Granted, I was probably long overdue for one because I can’t even remember the last time I had to toil away in my server closet / bedroom closet for more than a minute or two, but it sure would’ve been nice to do before or after I was done recovering from my kidney transplant so that I could twist and move to mess with cables and heavy servers in such a manner!
But then again, power outages come at a time when we least expect it, which is basically what happened about a week ago in the early hours of my birthday when we lost electricity for about two hours and when it came back up, my NAS decided that it didn’t want to…
For reference, the server in reference is a Dell PowerEdge C2100 – yes, it’s pretty old, but it gets the job done for now.
My first suspects were all power-related, figuring that maybe a power supply went bad when the electricity came back on or something. I did notice a battery error on one of the UPSes, which was odd because one ran out of juice and the other didn’t, but in hindsight I think that was an unrelated way of reminding me that it’s time to replace the batteries in them – makes sense, considering I bought them back in 2019!
For the longest time, I was at a loss because essentially the lights on the power supplies told me that it was getting power, but a single, non-flashing orange light on the front indicated a hardware failure that prevented booting.

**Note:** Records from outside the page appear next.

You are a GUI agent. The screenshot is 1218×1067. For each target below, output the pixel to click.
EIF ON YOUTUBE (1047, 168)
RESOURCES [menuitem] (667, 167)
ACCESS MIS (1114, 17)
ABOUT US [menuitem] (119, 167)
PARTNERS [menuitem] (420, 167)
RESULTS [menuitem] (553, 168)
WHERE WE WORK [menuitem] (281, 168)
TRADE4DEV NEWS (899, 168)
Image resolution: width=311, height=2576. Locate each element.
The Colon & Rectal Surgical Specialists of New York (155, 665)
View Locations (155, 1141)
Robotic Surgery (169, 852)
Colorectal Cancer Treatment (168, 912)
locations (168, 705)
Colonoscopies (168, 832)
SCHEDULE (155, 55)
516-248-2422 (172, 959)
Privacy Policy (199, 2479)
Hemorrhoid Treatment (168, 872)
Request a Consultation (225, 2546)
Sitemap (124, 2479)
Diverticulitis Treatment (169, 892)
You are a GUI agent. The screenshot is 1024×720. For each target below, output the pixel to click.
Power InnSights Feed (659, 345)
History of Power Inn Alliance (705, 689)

I started stumbling through Dell’s troubleshooting guide of unplugging components until I could get it to boot and was about ready to cry when I found a random forum post hinting to try resetting the CMOS via a really tiny jumper that was a pain in the ass to find, and suddenly it booted!
Once!
It spit out all sorts of random errors and sometimes even random characters while it was trying to boot, eventually telling me that it couldn’t find the boot device (which is a USB drive for Unraid) and then went silent again when I killed the power to try a reboot.

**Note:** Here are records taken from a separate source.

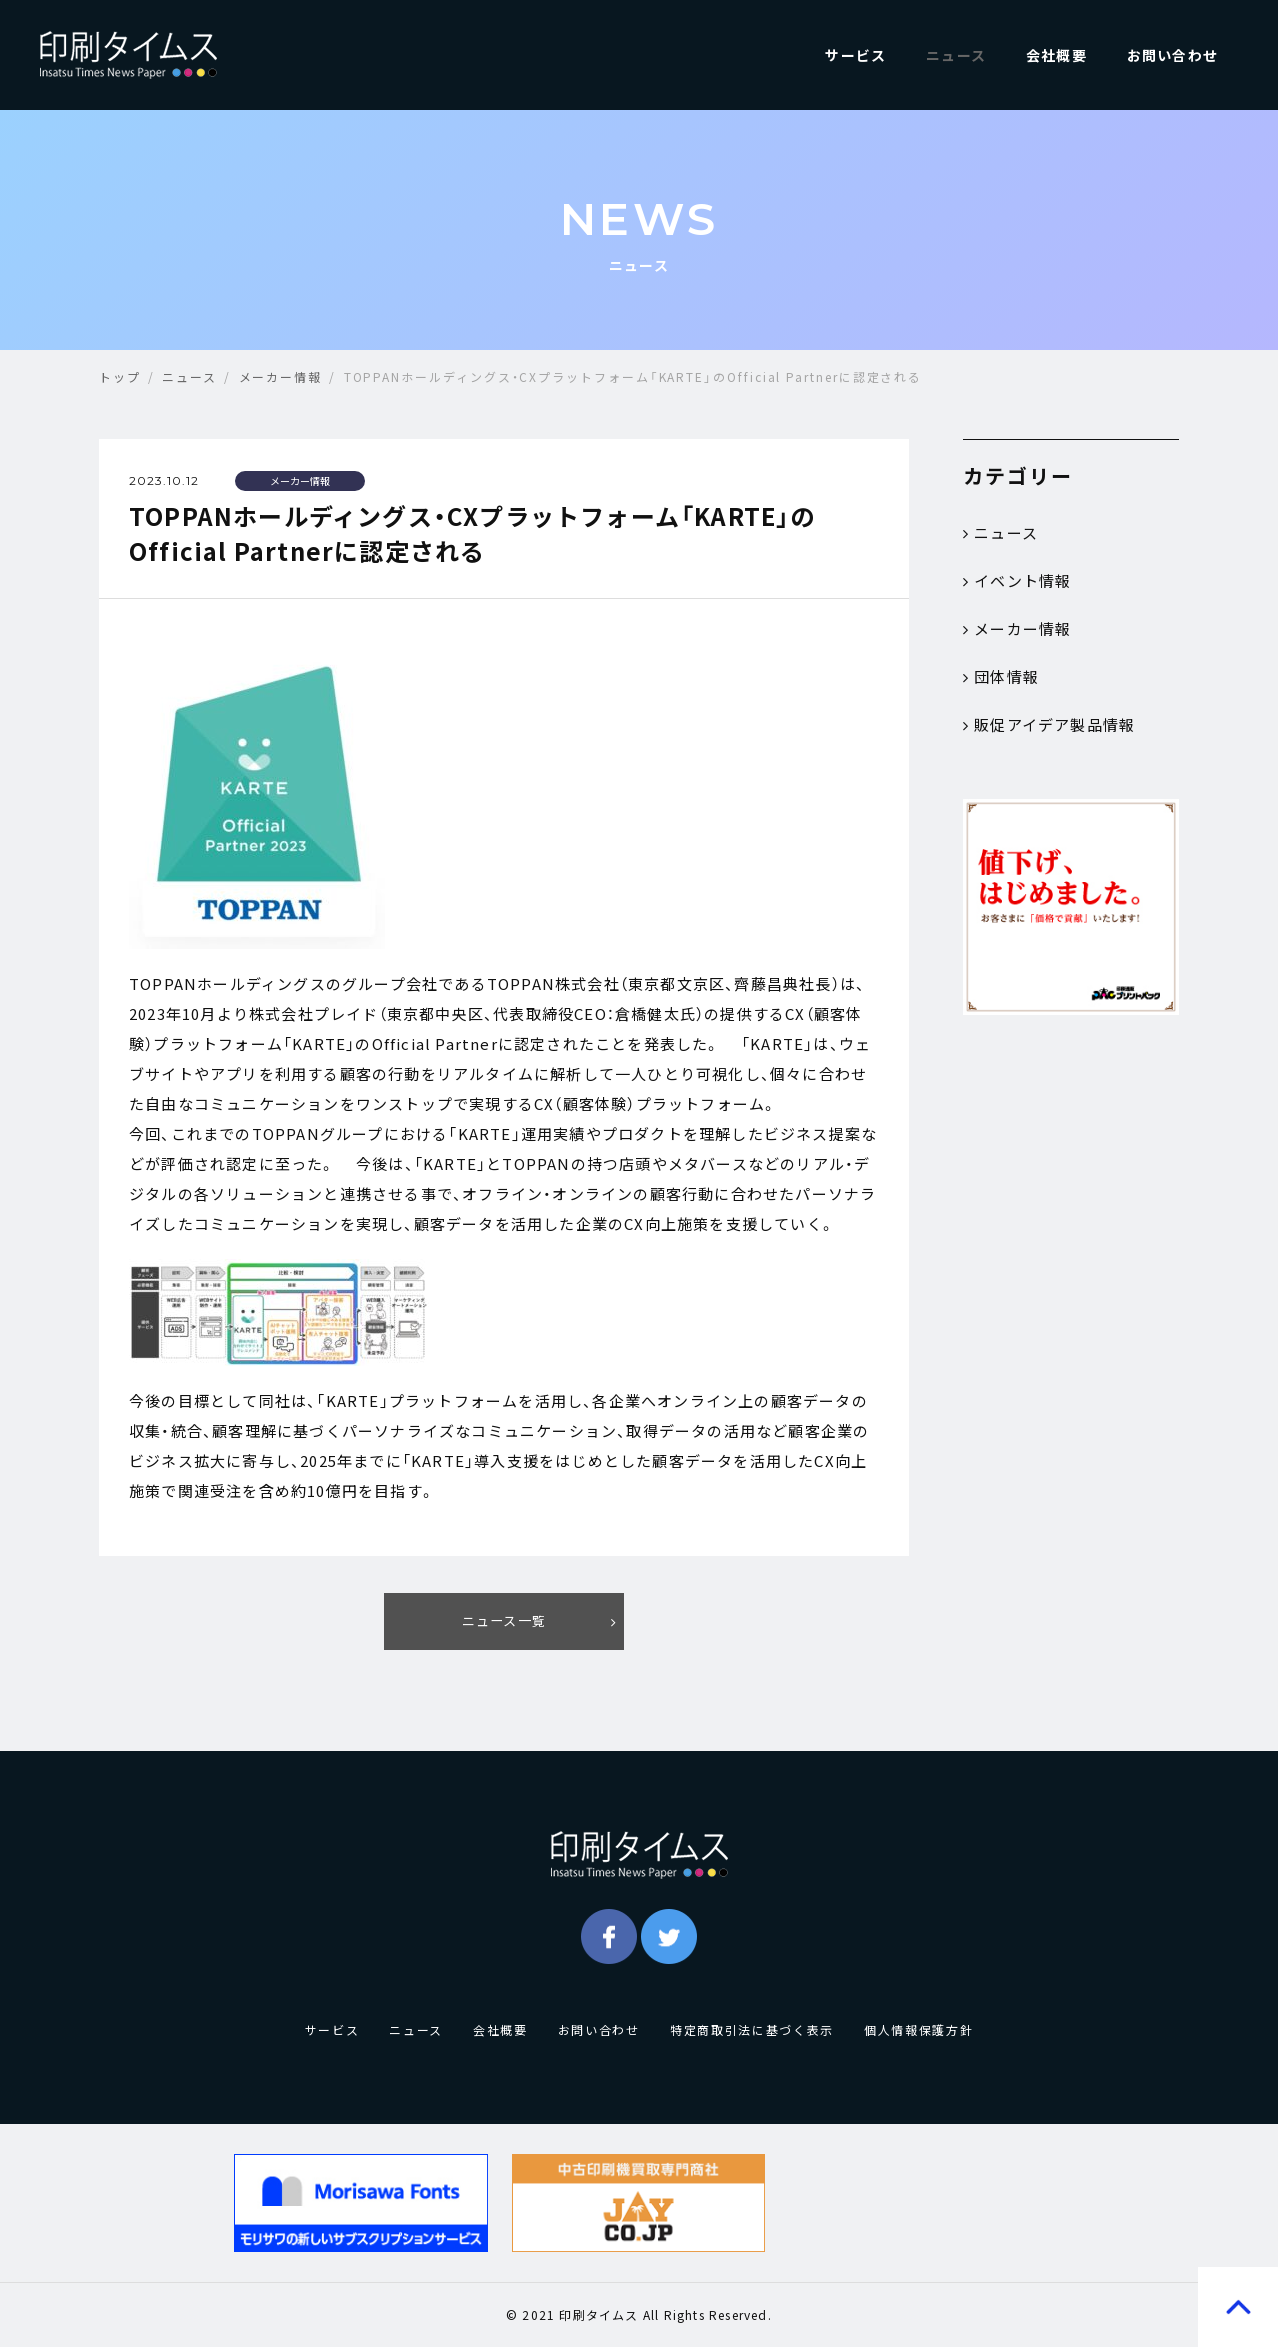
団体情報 (1001, 677)
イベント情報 (1017, 581)
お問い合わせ (1172, 55)
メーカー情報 (1017, 629)
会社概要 (1056, 55)
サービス (855, 55)
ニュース (956, 55)
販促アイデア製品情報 (1049, 725)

After a couple of rounds of resetting the CMOS to work through the various settings changes and watching them disappear shortly thereafter, it clicked that maybe it was the actual CMOS battery that had died, which was correct because once I replaced that … and also plugged back in one of the SATA cables for the backplane for the disks, it started booting fine!

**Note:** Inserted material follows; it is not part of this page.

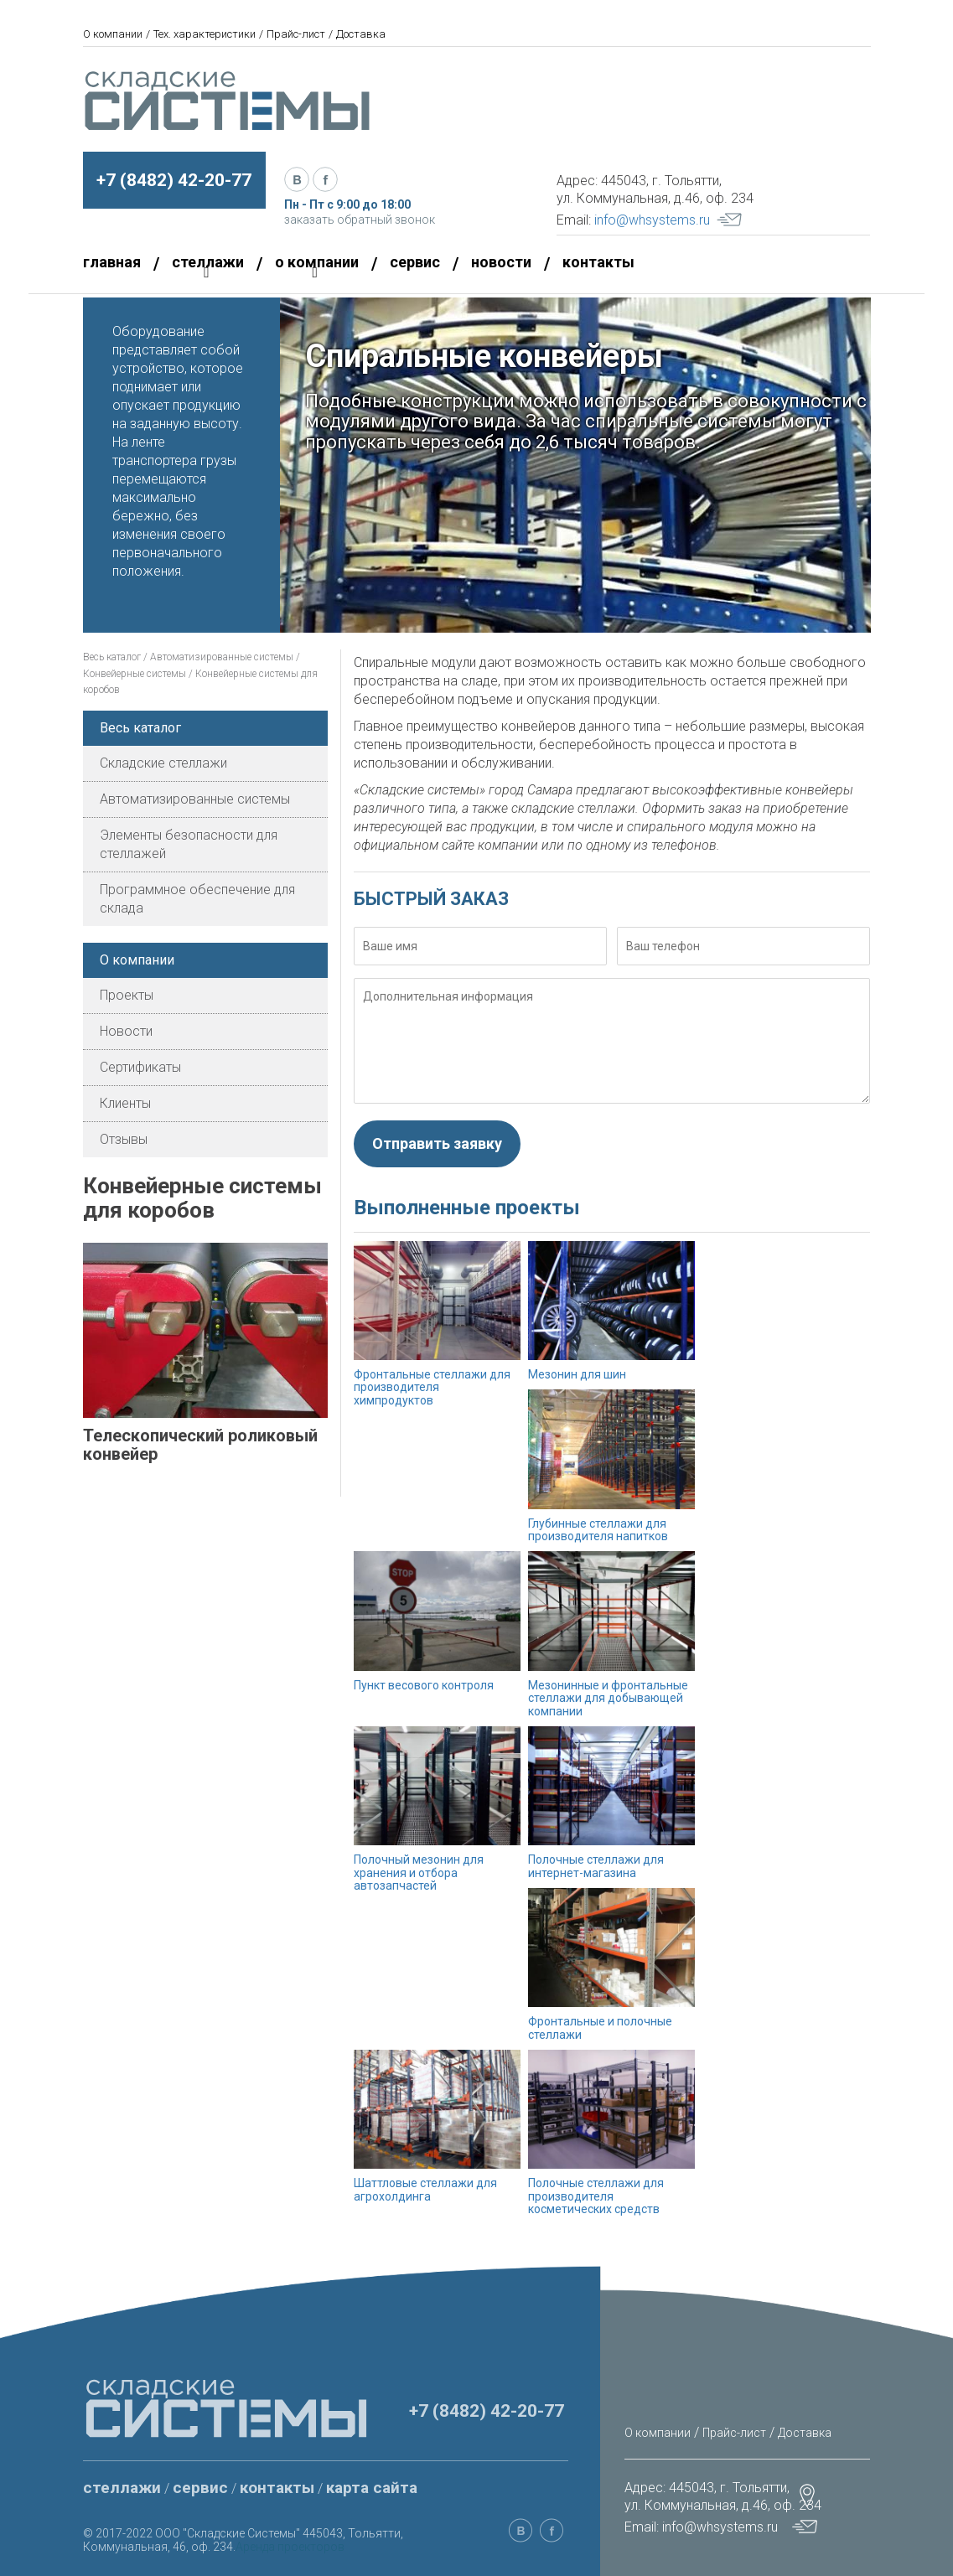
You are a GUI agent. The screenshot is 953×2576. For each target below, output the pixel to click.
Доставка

But it still wouldn’t boot into Unraid.
Well, chalk one up to Oops because it turns out that *I* had unplugged the dongle for the USB boot drive when I was trying to locate that CMOS jumper, and although I had replaced it, I guess I must’ve put it in backwards or something because after reorienting it, I was able to go into BIOS and it actually saw the USB as a boot option finally!
So thankfully after a full week of dabbling with this thing a few times a day for as long as I could crouch down in the closet, it’s finally back online and now I just have to endure a 2.5 day parity check because Unraid failed to shutdown nicely when my UPS ran out of battery.
A couple of follow-ups:
- I need to look into that and make sure all of my servers are set to gracefully shutdown if they switch to UPS power for more than, say, a minute. We get a lot more flickers than actual outages where we are, so that should be the best scenario to shoot for.
- I also need to replace the batteries in those UPSes … which wouldn’t be so bad at about $25 a piece except that each one contains three batteries!
- And lastly, but most urgently, I need to verify that the right BIOS is now running because one goofy bug that I encountered when I first got this machine was that the newer BIOSes from Dell didn’t control the fans correctly, thus resulting in it absolutely screaming all of the time, which my wife does not approve of! Backing down to a specific, lower version fixes it, and I even know exactly which one because apparently I made my own forum post when I did it back in 2019, so I need to see whether the resets lost that as well or what.
That said, right now I’m very tired because it’s very hot inside of that closet, especially with one server running at full tilt, so we’ll see what all that involves and how loud it is with the closet door closed to determine whether I get to it tonight or not!